#### ROWS ####

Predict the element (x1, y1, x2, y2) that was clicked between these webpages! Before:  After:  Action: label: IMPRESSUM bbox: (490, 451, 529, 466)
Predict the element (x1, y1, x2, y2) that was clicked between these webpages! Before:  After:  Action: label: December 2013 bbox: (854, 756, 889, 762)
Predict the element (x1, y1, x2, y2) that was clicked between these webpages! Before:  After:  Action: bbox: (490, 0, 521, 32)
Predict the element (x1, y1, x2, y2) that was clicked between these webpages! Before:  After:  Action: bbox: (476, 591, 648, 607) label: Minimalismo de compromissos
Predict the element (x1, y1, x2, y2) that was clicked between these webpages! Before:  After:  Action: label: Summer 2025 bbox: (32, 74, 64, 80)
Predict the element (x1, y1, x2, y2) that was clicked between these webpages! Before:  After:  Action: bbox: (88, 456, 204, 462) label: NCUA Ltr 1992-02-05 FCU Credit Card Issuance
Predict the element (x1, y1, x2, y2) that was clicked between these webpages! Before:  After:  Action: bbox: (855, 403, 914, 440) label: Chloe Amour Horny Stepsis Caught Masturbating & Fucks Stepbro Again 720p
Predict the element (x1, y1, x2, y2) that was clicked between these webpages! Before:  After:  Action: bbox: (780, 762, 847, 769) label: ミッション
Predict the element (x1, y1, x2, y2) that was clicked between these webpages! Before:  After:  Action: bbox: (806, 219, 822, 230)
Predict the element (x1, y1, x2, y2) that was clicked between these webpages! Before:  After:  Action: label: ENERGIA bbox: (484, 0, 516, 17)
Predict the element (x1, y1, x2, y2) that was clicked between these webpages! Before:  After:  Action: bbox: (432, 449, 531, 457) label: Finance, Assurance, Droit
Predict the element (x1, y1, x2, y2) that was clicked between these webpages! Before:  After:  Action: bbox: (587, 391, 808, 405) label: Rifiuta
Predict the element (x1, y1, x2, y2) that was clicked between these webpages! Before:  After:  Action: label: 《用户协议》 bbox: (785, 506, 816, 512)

####

_GIVEN INSTRUCTION_
Duplicate the stretch of lines from the one containing "756, 889, 762)" through the one containing "0, 521, 32)", both included, with no changes.

_ANSWER FOR THE TASK_
Predict the element (x1, y1, x2, y2) that was clicked between these webpages! Before:  After:  Action: label: December 2013 bbox: (854, 756, 889, 762)
Predict the element (x1, y1, x2, y2) that was clicked between these webpages! Before:  After:  Action: bbox: (490, 0, 521, 32)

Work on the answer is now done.